本文:
____________________

加配の先生は、子どもの成長を支える専門家です。一人ひとりの個性や発達段階に合わせて、きめ細やかなサポートを行います。もし、加配についてご不明な点やご心配なことがあれば、遠慮なく学校や専門機関に相談してください。
加配の先生の存在は、子どもたち一人ひとりのニーズに応じたきめ細やかな支援を可能にし、安心して園生活を送るための大きな支えとなるはずです。
知識や技能的なサポート
学習面での遅れや苦手な分野について、個別のサポートを行います。学校の授業内容に沿って、子どもの理解度や進捗状況に合わせて、教材や教え方を工夫します。
| 学習支援 | 読み書き、計算、図工、音楽など、各教科の学習サポートなど |
|---|---|
| 課題の整理 | 宿題や課題の整理、計画的な学習の進め方など |
| 学習環境の調整 | 集中しやすい環境づくり、学習に必要な道具の準備など |
加配の先生は、子どもの得意なことや興味のあることを引き出し、学習意欲を高めるように工夫するのが特徴です。
加配の対象となる子ども

加配の先生の配置に関する具体的な条件は、自治体によっても異なりますが、一般的には以下のような基準をもとに考慮されます。

____________________

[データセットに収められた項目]
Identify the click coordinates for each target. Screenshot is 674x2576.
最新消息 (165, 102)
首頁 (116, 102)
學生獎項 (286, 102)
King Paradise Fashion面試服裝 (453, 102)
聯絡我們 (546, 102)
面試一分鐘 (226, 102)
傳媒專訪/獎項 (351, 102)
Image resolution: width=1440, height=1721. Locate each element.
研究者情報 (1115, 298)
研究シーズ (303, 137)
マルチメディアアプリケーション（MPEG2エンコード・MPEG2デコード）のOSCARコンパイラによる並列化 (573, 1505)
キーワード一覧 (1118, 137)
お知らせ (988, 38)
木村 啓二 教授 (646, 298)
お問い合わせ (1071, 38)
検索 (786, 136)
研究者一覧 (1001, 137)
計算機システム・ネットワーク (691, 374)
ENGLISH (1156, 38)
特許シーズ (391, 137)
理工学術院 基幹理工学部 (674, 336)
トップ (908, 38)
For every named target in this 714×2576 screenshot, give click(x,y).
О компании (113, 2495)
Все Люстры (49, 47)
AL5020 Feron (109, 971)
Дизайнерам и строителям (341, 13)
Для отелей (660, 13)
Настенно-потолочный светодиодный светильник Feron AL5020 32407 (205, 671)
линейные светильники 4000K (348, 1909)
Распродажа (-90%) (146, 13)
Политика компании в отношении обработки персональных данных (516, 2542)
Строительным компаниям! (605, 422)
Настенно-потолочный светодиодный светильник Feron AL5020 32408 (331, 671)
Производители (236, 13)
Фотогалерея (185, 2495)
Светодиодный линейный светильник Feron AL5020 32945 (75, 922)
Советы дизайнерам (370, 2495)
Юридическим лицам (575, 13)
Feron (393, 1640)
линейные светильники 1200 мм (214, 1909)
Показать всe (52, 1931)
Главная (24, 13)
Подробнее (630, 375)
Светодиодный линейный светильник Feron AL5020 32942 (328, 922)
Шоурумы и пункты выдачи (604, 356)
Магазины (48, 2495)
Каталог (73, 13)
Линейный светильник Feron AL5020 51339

____________________

課題: 加配の先生について述べた本文を、全文そのまま引用しなさい。 本文だけを手がかりにすること。

解答:
加配の先生は、子どもの成長を支える専門家です。一人ひとりの個性や発達段階に合わせて、きめ細やかなサポートを行います。もし、加配についてご不明な点やご心配なことがあれば、遠慮なく学校や専門機関に相談してください。
加配の先生の存在は、子どもたち一人ひとりのニーズに応じたきめ細やかな支援を可能にし、安心して園生活を送るための大きな支えとなるはずです。
知識や技能的なサポート
学習面での遅れや苦手な分野について、個別のサポートを行います。学校の授業内容に沿って、子どもの理解度や進捗状況に合わせて、教材や教え方を工夫します。
| 学習支援 | 読み書き、計算、図工、音楽など、各教科の学習サポートなど |
|---|---|
| 課題の整理 | 宿題や課題の整理、計画的な学習の進め方など |
| 学習環境の調整 | 集中しやすい環境づくり、学習に必要な道具の準備など |
加配の先生は、子どもの得意なことや興味のあることを引き出し、学習意欲を高めるように工夫するのが特徴です。
加配の対象となる子ども

加配の先生の配置に関する具体的な条件は、自治体によっても異なりますが、一般的には以下のような基準をもとに考慮されます。